**TASK PROMPT**
Set down exactly the lines running from the line with "商业贷款 (190, 577)" to the end of the listing below, both ends included.

------ PROVIDED INFORMATION

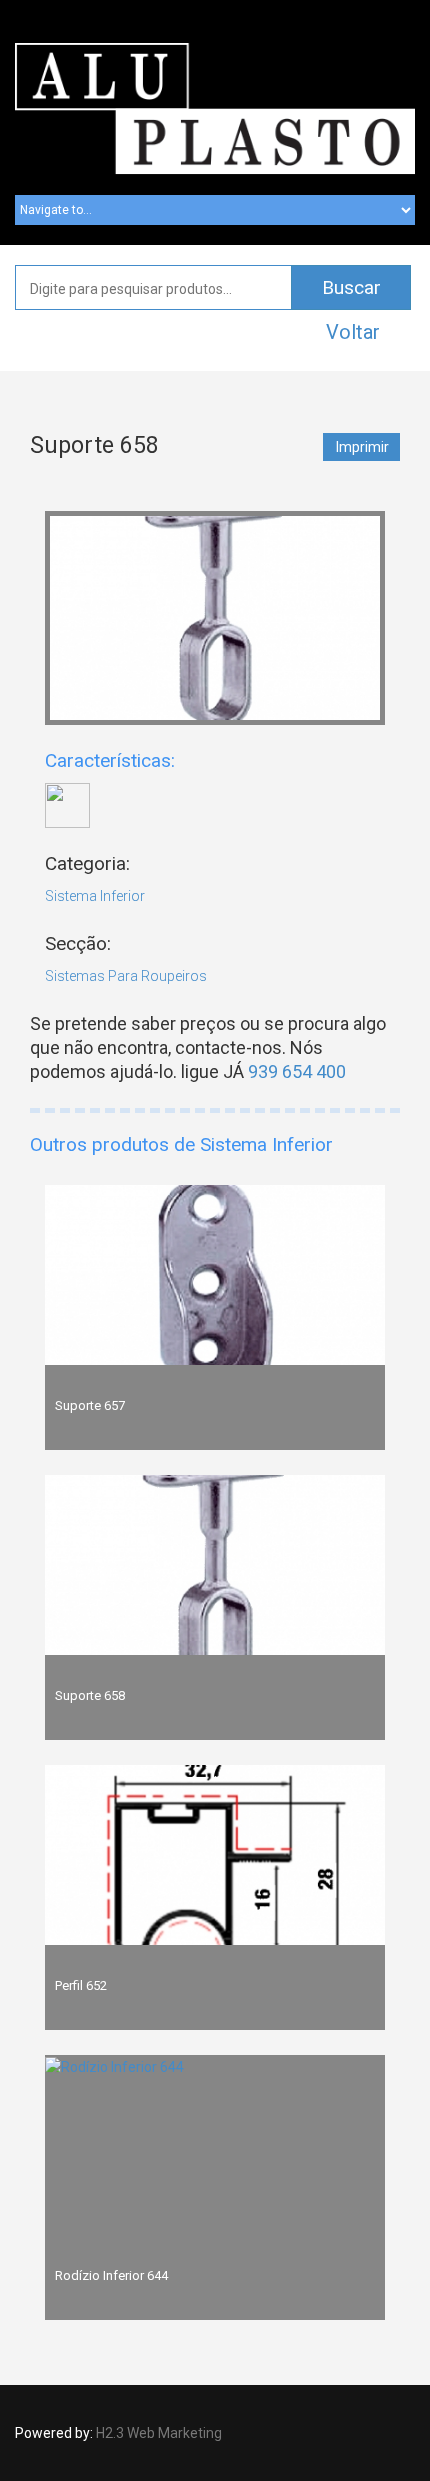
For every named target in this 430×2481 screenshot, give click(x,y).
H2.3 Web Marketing (159, 2433)
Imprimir (362, 447)
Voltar (353, 332)
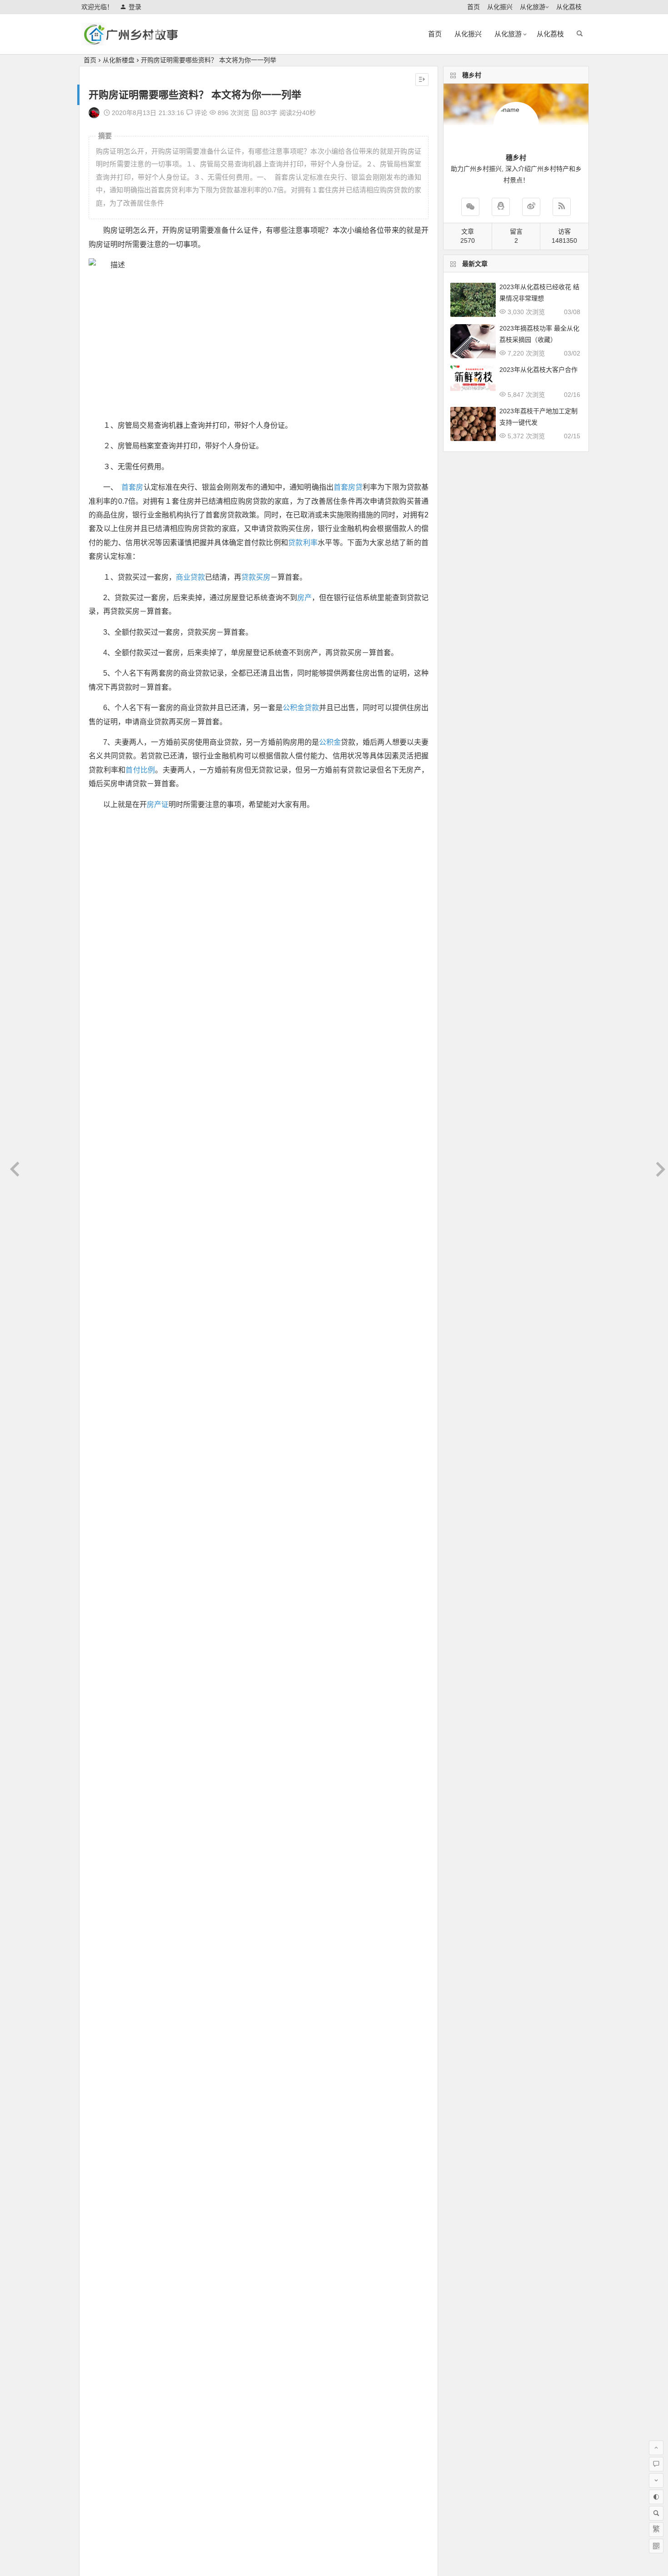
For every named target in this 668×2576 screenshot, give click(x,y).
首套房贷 (348, 487)
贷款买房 (255, 577)
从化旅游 (532, 6)
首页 (473, 6)
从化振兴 (500, 6)
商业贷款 (190, 577)
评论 (200, 112)
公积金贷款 (301, 708)
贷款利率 (303, 542)
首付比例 (140, 770)
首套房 (132, 487)
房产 (304, 597)
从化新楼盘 (119, 60)
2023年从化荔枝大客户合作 (538, 369)
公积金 (330, 742)
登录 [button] (135, 6)
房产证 (158, 804)
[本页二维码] (656, 2546)
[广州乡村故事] (131, 41)
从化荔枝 (569, 6)
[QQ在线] (501, 207)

------------

**RESULT BELOW**
商业贷款 (190, 577)
评论 (200, 112)
公积金贷款 (301, 708)
贷款利率 (303, 542)
首付比例 (140, 770)
首套房 (132, 487)
房产 (304, 597)
从化新楼盘 (119, 60)
2023年从化荔枝大客户合作 (538, 369)
公积金 (330, 742)
登录 [button] (135, 6)
房产证 (158, 804)
[本页二维码] (656, 2546)
[广州乡村故事] (131, 41)
从化荔枝 (569, 6)
[QQ在线] (501, 207)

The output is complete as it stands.